打印全文
Processo nº 594/2019 Data: 20.06.2019
(Autos de recurso penal)

Assuntos : Liberdade condicional.
Pressupostos.


SUMÁRIO

1. A liberdade condicional não é uma “medida de clemência”, constituindo uma medida que faz parte do normal desenvolver da execução da pena de prisão, manifestando-se como uma forma de individualização da pena no fito de ressocialização, pois que serve um objectivo bem definido: o de criar um período de transição entre a prisão e a liberdade, durante o qual o delinquente possa, equilibradamente, recobrar o sentido de orientação social fatalmente enfraquecido por efeito da reclusão.

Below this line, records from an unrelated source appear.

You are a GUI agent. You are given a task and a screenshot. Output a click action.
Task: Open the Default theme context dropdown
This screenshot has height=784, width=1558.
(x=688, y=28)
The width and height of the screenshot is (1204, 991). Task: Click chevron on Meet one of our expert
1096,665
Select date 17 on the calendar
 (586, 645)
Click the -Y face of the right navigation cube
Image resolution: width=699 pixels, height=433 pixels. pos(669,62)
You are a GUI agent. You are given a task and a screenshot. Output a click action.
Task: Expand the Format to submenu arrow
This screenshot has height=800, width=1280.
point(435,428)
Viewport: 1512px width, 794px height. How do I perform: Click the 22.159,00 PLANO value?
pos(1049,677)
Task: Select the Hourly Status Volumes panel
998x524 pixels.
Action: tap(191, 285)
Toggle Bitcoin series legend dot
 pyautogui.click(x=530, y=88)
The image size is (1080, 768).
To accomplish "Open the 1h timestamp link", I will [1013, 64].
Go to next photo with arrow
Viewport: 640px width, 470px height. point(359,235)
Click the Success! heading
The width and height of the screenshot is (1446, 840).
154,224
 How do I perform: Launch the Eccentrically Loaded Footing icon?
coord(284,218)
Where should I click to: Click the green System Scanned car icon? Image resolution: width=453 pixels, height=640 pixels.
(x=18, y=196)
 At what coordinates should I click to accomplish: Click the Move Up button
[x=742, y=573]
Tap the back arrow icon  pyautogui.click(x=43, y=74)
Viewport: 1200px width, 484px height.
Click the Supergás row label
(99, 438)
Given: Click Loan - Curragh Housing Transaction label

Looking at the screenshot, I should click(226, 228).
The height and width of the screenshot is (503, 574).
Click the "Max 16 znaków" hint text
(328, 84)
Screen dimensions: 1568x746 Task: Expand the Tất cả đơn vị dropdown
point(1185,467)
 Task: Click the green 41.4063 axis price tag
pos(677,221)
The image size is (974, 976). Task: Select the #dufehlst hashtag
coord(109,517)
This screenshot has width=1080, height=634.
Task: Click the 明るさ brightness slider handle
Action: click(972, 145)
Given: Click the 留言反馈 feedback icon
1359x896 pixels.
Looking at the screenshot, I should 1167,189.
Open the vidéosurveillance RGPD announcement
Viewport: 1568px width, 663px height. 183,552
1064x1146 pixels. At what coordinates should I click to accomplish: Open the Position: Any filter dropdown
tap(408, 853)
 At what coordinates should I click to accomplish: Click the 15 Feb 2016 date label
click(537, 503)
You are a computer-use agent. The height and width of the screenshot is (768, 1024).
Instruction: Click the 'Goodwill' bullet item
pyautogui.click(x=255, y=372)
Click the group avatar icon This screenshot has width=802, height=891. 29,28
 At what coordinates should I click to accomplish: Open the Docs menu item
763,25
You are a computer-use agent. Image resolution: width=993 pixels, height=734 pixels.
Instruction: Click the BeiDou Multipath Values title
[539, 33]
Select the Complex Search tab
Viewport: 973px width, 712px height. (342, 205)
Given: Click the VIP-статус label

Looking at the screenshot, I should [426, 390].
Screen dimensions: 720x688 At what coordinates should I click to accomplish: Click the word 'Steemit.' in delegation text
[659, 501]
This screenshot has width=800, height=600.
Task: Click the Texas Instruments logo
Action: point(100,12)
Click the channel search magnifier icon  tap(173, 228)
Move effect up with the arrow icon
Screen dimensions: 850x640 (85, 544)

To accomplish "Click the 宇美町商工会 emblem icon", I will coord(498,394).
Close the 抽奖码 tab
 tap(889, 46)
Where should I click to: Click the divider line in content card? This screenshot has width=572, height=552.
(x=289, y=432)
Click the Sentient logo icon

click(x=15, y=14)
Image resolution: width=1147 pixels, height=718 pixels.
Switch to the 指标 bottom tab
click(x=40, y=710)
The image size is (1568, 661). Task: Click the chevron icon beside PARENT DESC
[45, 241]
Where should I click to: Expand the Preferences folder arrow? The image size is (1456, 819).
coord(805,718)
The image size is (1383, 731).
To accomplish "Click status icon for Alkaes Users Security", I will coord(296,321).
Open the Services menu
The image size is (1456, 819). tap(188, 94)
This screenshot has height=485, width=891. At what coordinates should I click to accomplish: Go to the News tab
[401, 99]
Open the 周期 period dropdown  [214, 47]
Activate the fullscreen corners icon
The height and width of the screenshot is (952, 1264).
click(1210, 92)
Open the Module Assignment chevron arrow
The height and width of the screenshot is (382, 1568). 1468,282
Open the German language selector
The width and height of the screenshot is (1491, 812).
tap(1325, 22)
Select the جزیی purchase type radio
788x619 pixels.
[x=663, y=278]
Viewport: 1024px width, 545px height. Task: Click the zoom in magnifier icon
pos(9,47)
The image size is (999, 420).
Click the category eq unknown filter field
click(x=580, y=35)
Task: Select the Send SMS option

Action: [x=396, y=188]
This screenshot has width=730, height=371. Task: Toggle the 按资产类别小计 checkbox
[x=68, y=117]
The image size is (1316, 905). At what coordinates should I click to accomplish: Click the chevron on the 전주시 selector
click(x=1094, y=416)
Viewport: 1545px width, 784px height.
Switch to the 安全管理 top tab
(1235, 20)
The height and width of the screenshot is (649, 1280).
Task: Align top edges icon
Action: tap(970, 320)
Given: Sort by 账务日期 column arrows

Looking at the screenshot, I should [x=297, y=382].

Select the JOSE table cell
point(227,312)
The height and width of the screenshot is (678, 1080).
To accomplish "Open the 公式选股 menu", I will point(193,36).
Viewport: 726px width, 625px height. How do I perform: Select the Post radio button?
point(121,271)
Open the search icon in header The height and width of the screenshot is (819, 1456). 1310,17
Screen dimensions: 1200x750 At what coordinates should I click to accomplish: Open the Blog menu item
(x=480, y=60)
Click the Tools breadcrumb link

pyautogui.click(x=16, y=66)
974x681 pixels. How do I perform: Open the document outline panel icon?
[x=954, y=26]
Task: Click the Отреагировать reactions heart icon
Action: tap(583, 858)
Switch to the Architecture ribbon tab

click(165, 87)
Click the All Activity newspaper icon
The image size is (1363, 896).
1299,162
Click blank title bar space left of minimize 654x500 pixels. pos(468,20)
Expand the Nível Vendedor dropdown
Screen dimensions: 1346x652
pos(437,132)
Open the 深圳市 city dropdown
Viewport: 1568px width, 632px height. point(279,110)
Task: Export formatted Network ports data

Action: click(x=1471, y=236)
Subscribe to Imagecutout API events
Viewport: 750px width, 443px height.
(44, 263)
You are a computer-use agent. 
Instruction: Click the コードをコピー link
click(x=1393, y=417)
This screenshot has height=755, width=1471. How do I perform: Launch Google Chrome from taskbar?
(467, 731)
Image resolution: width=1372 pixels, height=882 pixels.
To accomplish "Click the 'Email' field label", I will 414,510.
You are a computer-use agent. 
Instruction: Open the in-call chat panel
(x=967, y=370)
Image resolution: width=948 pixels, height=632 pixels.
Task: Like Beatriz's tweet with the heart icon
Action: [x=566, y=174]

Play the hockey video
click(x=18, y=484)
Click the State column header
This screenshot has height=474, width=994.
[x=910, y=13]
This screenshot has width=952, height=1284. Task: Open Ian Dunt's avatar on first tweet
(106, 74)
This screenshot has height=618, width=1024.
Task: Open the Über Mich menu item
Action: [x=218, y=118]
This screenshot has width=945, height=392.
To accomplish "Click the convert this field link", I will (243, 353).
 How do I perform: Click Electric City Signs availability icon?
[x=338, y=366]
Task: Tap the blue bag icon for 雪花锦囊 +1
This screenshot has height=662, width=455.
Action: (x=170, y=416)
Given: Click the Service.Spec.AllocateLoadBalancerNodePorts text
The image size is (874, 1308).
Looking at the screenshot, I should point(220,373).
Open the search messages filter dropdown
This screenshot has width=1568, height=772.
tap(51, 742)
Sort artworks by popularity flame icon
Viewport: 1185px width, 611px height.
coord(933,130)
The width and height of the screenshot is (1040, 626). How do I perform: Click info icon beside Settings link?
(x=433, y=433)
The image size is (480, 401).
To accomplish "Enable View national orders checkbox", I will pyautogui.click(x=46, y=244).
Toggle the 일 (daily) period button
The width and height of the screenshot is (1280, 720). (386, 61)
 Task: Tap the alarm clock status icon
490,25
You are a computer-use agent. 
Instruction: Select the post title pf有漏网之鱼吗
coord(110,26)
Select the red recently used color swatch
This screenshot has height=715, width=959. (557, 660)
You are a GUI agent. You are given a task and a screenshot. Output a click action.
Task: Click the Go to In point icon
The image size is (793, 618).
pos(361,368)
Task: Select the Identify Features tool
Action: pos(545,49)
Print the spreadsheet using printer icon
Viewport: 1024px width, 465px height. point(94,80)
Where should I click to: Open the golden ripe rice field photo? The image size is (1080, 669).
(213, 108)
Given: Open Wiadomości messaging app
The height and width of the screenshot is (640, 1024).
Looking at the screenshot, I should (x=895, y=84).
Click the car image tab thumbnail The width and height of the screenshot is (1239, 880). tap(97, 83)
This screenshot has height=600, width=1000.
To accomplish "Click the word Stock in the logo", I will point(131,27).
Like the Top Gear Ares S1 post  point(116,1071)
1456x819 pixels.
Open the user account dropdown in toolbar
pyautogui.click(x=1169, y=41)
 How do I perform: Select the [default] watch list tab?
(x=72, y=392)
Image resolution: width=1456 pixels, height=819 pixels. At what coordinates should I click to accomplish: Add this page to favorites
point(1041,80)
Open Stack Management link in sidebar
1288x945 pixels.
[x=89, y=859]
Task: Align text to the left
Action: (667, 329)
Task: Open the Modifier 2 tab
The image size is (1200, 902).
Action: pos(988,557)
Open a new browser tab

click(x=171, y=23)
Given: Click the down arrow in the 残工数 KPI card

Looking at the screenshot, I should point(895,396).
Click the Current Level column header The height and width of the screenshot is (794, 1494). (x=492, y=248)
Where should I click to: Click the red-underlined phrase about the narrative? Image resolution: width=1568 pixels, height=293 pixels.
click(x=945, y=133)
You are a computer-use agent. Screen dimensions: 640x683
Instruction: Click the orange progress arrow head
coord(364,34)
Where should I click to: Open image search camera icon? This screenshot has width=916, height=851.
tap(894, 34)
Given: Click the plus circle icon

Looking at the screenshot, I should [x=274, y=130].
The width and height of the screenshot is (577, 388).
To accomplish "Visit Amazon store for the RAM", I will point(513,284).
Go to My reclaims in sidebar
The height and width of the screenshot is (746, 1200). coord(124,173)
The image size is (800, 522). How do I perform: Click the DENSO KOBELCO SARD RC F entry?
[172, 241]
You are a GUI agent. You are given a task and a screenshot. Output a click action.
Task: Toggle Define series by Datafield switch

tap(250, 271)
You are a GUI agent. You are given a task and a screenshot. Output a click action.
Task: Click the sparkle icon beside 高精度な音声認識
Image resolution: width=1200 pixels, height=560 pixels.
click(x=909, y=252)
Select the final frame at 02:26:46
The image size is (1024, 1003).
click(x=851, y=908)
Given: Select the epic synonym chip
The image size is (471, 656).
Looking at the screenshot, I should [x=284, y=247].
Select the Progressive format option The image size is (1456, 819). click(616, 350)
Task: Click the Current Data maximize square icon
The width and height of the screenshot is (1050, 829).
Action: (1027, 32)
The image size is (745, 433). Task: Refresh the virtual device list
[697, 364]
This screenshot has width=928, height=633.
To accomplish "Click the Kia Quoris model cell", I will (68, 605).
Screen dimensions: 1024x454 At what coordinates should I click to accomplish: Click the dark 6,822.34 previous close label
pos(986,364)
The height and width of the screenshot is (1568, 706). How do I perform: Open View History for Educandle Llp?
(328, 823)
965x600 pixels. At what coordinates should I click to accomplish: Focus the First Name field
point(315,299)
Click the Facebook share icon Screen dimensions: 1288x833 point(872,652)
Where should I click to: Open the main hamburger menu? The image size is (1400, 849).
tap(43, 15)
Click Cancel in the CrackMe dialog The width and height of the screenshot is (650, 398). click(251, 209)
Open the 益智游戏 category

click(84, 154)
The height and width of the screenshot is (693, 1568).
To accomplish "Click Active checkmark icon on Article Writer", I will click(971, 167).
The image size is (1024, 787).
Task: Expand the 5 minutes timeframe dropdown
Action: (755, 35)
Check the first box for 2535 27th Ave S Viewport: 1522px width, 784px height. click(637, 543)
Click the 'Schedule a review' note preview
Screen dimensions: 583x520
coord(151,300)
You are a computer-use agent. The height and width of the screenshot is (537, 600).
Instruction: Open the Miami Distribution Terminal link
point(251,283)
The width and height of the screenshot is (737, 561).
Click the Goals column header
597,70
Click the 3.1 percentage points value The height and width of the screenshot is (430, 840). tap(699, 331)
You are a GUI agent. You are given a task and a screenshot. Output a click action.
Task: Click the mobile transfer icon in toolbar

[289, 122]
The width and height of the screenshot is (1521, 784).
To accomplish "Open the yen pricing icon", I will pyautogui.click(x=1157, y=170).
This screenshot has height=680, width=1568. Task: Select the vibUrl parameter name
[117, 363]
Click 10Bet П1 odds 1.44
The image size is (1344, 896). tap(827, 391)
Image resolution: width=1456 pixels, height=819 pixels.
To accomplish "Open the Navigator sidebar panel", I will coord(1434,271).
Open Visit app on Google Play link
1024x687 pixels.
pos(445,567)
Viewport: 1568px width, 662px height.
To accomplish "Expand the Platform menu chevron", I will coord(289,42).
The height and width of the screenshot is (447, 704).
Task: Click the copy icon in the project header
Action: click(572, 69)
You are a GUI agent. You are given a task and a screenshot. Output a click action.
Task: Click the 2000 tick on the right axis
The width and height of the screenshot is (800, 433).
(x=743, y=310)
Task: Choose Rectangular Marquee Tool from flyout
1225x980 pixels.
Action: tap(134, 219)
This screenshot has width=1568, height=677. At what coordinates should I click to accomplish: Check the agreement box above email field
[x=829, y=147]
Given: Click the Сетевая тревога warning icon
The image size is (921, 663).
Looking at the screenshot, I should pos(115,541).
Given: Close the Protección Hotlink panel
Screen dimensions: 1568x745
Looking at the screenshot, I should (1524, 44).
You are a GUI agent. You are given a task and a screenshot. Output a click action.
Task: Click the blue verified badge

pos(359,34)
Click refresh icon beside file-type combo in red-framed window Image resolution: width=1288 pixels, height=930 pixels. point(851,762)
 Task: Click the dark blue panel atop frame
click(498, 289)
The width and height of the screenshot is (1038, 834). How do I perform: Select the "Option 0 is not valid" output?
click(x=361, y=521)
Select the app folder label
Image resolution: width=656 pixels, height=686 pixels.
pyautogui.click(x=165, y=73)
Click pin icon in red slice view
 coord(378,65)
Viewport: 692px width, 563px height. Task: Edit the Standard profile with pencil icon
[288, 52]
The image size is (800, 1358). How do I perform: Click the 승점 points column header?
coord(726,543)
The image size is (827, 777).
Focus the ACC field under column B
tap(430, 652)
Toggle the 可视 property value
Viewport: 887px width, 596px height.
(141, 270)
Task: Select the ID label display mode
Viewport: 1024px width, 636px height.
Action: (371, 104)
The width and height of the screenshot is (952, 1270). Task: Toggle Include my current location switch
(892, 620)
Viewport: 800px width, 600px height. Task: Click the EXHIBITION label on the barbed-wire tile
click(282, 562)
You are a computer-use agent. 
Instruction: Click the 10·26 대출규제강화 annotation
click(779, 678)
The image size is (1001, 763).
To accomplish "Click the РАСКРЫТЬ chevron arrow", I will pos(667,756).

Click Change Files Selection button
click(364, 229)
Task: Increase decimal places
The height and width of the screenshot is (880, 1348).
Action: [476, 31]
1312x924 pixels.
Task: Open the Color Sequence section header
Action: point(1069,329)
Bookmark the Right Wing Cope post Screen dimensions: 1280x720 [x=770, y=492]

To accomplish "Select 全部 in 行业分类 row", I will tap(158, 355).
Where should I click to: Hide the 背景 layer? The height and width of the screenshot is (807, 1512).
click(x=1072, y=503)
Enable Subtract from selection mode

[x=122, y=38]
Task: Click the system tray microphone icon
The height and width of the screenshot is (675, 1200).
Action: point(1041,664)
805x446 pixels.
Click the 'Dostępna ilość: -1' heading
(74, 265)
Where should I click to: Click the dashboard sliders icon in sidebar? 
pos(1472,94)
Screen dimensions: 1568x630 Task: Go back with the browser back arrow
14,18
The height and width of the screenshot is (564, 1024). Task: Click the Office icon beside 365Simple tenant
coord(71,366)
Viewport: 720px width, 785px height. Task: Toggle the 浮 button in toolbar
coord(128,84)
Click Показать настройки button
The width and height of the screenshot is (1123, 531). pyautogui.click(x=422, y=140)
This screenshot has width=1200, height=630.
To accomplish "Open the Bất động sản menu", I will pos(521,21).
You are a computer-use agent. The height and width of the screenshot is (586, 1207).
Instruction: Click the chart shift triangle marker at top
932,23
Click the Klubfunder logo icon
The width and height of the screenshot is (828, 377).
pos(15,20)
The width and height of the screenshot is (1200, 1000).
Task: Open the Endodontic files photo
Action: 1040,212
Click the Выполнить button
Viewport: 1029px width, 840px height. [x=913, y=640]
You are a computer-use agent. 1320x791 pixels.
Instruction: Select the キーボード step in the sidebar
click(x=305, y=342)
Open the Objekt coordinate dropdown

2. É de conceder caso a caso, dependendo da análise da personalidade do recluso e de um juízo de prognose fortemente indiciador de que o mesmo vai reinserir-se na sociedade e ter uma vida em sintonia com as regras de convivência normal, devendo também constituir matéria de ponderação, a defesa da ordem jurídica e da paz social.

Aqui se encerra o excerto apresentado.